■ **INFORMATION SHOWN**
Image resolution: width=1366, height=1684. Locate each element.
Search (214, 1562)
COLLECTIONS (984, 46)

==

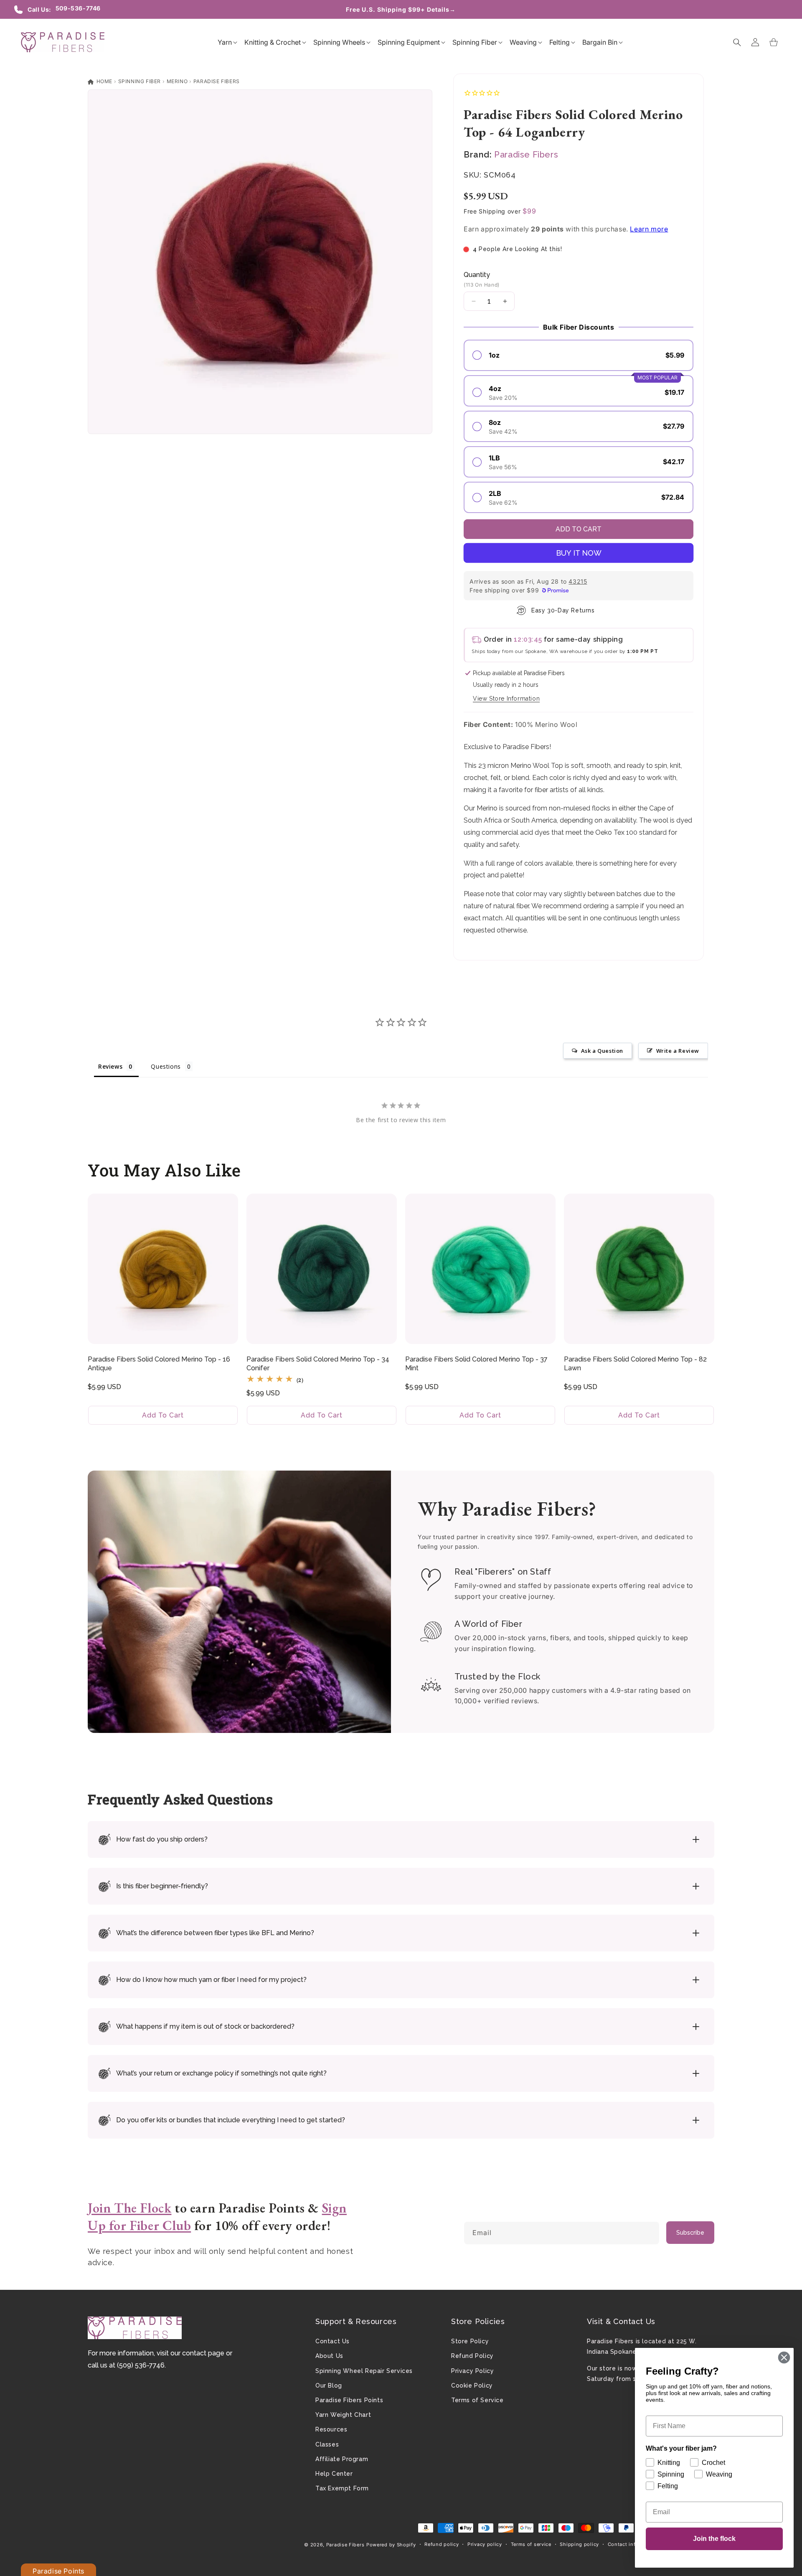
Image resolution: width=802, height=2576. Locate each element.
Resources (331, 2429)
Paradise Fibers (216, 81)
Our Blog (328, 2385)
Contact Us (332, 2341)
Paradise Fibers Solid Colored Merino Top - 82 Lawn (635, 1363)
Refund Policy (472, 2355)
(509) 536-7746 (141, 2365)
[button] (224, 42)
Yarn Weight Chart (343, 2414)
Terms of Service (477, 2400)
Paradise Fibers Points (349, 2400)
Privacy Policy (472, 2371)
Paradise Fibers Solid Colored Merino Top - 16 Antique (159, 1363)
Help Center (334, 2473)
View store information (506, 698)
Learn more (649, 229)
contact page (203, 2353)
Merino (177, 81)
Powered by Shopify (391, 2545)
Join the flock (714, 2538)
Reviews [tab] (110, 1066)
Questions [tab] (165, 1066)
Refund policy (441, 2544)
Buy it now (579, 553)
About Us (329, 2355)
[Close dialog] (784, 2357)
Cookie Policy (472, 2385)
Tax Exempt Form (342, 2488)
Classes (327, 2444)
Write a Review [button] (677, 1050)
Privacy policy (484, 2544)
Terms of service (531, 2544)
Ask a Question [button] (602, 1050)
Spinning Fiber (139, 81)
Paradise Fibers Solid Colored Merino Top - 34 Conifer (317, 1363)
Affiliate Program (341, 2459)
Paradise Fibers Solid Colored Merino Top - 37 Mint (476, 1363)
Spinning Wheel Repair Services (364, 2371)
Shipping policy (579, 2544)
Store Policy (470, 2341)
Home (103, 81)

■ **TO DO**
Would you copy out exactly the lines above that start at the one containing "Yarn Weight Chart (343, 2414)" and end at the one containing "Home (103, 81)", inclusive?

■ **TASK SOLUTION**
Yarn Weight Chart (343, 2414)
Terms of Service (477, 2400)
Paradise Fibers Points (349, 2400)
Privacy Policy (472, 2371)
Paradise Fibers Solid Colored Merino Top - 16 Antique (159, 1363)
Help Center (334, 2473)
View store information (506, 698)
Learn more (649, 229)
contact page (203, 2353)
Merino (177, 81)
Powered by Shopify (391, 2545)
Join the flock (714, 2538)
Reviews [tab] (110, 1066)
Questions [tab] (165, 1066)
Refund policy (441, 2544)
Buy it now (579, 553)
About Us (329, 2355)
[Close dialog] (784, 2357)
Cookie Policy (472, 2385)
Tax Exempt Form (342, 2488)
Classes (327, 2444)
Write a Review [button] (677, 1050)
Privacy policy (484, 2544)
Terms of service (531, 2544)
Ask a Question [button] (602, 1050)
Spinning Fiber (139, 81)
Paradise Fibers Solid Colored Merino Top - 34 Conifer (317, 1363)
Affiliate Program (341, 2459)
Paradise Fibers Solid Colored Merino Top - 37 Mint (476, 1363)
Spinning Wheel Repair Services (364, 2371)
Shipping policy (579, 2544)
Store Policy (470, 2341)
Home (103, 81)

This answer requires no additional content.